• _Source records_
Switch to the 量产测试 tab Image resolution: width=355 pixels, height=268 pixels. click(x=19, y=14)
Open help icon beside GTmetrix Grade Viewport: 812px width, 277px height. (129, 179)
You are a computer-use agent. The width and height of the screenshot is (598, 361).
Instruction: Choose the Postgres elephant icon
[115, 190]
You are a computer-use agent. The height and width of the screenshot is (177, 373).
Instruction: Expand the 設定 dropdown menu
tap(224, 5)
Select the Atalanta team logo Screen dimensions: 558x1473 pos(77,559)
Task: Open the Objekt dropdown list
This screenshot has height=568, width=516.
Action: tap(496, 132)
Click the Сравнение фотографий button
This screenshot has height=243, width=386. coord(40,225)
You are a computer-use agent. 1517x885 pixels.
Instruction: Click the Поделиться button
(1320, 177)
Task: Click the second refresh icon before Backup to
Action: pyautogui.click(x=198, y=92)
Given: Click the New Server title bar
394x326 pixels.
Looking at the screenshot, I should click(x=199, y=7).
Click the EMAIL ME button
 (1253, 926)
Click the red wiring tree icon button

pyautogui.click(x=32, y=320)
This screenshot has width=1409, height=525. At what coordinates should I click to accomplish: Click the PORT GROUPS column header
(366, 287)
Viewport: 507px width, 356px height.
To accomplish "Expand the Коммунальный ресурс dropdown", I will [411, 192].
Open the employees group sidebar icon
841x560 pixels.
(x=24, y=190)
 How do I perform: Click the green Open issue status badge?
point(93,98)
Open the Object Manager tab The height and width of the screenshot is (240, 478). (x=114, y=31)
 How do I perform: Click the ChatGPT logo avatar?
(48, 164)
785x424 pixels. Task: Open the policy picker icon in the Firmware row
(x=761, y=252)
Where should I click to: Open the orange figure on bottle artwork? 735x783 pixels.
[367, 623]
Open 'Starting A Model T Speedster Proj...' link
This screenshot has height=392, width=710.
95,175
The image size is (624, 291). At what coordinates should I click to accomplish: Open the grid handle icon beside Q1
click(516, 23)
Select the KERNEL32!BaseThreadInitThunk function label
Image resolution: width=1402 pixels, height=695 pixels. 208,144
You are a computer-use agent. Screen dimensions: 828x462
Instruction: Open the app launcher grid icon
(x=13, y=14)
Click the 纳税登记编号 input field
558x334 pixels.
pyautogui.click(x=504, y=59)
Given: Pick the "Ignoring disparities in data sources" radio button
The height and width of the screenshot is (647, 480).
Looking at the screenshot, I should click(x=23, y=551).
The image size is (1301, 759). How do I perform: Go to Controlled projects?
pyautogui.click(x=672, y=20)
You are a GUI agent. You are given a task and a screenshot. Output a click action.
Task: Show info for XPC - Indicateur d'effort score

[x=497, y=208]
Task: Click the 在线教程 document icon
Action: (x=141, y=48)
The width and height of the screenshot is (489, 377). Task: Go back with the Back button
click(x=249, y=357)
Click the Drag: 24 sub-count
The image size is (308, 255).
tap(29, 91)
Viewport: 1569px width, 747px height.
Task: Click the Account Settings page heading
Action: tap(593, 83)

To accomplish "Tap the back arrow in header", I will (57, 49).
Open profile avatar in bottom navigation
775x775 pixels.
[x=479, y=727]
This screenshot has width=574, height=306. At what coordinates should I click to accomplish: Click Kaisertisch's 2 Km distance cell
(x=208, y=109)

• _YOUR ASSIGNMENT_
Every entry is to be returned exactly, with nothing dropped.

• _WRITTEN SOLUTION_
Switch to the 量产测试 tab Image resolution: width=355 pixels, height=268 pixels. click(x=19, y=14)
Open help icon beside GTmetrix Grade Viewport: 812px width, 277px height. (129, 179)
You are a computer-use agent. The width and height of the screenshot is (598, 361).
Instruction: Choose the Postgres elephant icon
[115, 190]
You are a computer-use agent. The height and width of the screenshot is (177, 373).
Instruction: Expand the 設定 dropdown menu
tap(224, 5)
Select the Atalanta team logo Screen dimensions: 558x1473 pos(77,559)
Task: Open the Objekt dropdown list
This screenshot has height=568, width=516.
Action: tap(496, 132)
Click the Сравнение фотографий button
This screenshot has height=243, width=386. coord(40,225)
You are a computer-use agent. 1517x885 pixels.
Instruction: Click the Поделиться button
(1320, 177)
Task: Click the second refresh icon before Backup to
Action: pyautogui.click(x=198, y=92)
Given: Click the New Server title bar
394x326 pixels.
Looking at the screenshot, I should click(x=199, y=7).
Click the EMAIL ME button
 (1253, 926)
Click the red wiring tree icon button

pyautogui.click(x=32, y=320)
This screenshot has width=1409, height=525. At what coordinates should I click to accomplish: Click the PORT GROUPS column header
(366, 287)
Viewport: 507px width, 356px height.
To accomplish "Expand the Коммунальный ресурс dropdown", I will [411, 192].
Open the employees group sidebar icon
841x560 pixels.
(x=24, y=190)
 How do I perform: Click the green Open issue status badge?
point(93,98)
Open the Object Manager tab The height and width of the screenshot is (240, 478). (x=114, y=31)
 How do I perform: Click the ChatGPT logo avatar?
(48, 164)
785x424 pixels. Task: Open the policy picker icon in the Firmware row
(x=761, y=252)
Where should I click to: Open the orange figure on bottle artwork? 735x783 pixels.
[367, 623]
Open 'Starting A Model T Speedster Proj...' link
This screenshot has height=392, width=710.
95,175
The image size is (624, 291). At what coordinates should I click to accomplish: Open the grid handle icon beside Q1
click(516, 23)
Select the KERNEL32!BaseThreadInitThunk function label
Image resolution: width=1402 pixels, height=695 pixels. 208,144
You are a computer-use agent. Screen dimensions: 828x462
Instruction: Open the app launcher grid icon
(x=13, y=14)
Click the 纳税登记编号 input field
558x334 pixels.
pyautogui.click(x=504, y=59)
Given: Pick the "Ignoring disparities in data sources" radio button
The height and width of the screenshot is (647, 480).
Looking at the screenshot, I should click(x=23, y=551).
The image size is (1301, 759). How do I perform: Go to Controlled projects?
pyautogui.click(x=672, y=20)
You are a GUI agent. You are given a task and a screenshot. Output a click action.
Task: Show info for XPC - Indicateur d'effort score

[x=497, y=208]
Task: Click the 在线教程 document icon
Action: (x=141, y=48)
The width and height of the screenshot is (489, 377). Task: Go back with the Back button
click(x=249, y=357)
Click the Drag: 24 sub-count
The image size is (308, 255).
tap(29, 91)
Viewport: 1569px width, 747px height.
Task: Click the Account Settings page heading
Action: tap(593, 83)

To accomplish "Tap the back arrow in header", I will (57, 49).
Open profile avatar in bottom navigation
775x775 pixels.
[x=479, y=727]
This screenshot has width=574, height=306. At what coordinates should I click to accomplish: Click Kaisertisch's 2 Km distance cell
(x=208, y=109)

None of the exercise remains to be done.